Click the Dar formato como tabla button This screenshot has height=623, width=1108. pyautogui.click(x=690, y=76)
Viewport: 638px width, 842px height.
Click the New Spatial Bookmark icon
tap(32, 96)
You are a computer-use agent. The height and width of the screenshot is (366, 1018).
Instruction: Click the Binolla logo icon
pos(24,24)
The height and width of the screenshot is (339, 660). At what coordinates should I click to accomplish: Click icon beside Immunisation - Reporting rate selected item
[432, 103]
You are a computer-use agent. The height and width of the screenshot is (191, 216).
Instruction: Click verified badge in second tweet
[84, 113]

◇ ◇ ◇ ◇ ◇

Line by line, transcribe the material above exactly.

*Result below*:
Click the Dar formato como tabla button This screenshot has height=623, width=1108. pyautogui.click(x=690, y=76)
Viewport: 638px width, 842px height.
Click the New Spatial Bookmark icon
tap(32, 96)
You are a computer-use agent. The height and width of the screenshot is (366, 1018).
Instruction: Click the Binolla logo icon
pos(24,24)
The height and width of the screenshot is (339, 660). At what coordinates should I click to accomplish: Click icon beside Immunisation - Reporting rate selected item
[432, 103]
You are a computer-use agent. The height and width of the screenshot is (191, 216).
Instruction: Click verified badge in second tweet
[84, 113]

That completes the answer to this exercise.